Problem description:
Search the records below for "Screen dimensions: 706x464". Return that line and all remaining lines exactly.

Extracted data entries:
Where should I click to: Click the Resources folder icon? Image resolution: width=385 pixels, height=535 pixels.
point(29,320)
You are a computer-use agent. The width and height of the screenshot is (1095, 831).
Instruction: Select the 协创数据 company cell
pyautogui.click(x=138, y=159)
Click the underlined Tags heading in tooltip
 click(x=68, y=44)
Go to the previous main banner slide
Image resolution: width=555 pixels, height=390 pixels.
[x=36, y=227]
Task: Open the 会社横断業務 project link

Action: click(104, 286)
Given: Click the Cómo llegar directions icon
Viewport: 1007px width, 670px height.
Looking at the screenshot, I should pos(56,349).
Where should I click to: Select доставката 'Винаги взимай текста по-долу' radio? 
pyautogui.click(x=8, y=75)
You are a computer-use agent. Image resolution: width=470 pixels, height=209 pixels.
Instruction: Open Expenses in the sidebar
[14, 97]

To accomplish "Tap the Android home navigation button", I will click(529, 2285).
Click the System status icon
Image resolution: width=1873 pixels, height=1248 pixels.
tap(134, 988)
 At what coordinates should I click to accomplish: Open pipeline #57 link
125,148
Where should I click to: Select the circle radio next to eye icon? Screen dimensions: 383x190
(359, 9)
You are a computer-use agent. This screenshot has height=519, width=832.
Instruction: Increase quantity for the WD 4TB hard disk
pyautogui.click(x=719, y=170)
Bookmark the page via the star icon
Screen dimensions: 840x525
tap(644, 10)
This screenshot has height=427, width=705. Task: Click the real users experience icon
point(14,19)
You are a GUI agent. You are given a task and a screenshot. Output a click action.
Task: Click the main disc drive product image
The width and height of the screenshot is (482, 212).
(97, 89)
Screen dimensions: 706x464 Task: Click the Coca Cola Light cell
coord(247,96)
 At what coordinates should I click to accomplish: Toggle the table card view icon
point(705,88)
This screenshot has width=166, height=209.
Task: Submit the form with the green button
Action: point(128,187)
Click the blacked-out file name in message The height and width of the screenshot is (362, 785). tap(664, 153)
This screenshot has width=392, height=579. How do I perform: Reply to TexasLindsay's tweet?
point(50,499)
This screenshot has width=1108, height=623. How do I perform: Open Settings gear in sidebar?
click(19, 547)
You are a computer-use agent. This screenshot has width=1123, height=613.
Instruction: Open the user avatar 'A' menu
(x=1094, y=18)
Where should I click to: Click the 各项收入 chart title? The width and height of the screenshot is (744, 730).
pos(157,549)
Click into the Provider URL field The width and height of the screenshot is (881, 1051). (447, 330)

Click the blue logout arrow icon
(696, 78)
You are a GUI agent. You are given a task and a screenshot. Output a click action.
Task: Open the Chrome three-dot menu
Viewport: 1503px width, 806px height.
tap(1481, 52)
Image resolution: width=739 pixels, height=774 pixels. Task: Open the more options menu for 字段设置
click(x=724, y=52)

The answer:
Screen dimensions: 706x464 Task: Click the Coca Cola Light cell
coord(247,96)
 At what coordinates should I click to accomplish: Toggle the table card view icon
point(705,88)
This screenshot has width=166, height=209.
Task: Submit the form with the green button
Action: point(128,187)
Click the blacked-out file name in message The height and width of the screenshot is (362, 785). tap(664, 153)
This screenshot has width=392, height=579. How do I perform: Reply to TexasLindsay's tweet?
point(50,499)
This screenshot has width=1108, height=623. How do I perform: Open Settings gear in sidebar?
click(19, 547)
You are a computer-use agent. This screenshot has width=1123, height=613.
Instruction: Open the user avatar 'A' menu
(x=1094, y=18)
Where should I click to: Click the 各项收入 chart title? The width and height of the screenshot is (744, 730).
pos(157,549)
Click into the Provider URL field The width and height of the screenshot is (881, 1051). (447, 330)

Click the blue logout arrow icon
(696, 78)
You are a GUI agent. You are given a task and a screenshot. Output a click action.
Task: Open the Chrome three-dot menu
Viewport: 1503px width, 806px height.
tap(1481, 52)
Image resolution: width=739 pixels, height=774 pixels. Task: Open the more options menu for 字段设置
click(x=724, y=52)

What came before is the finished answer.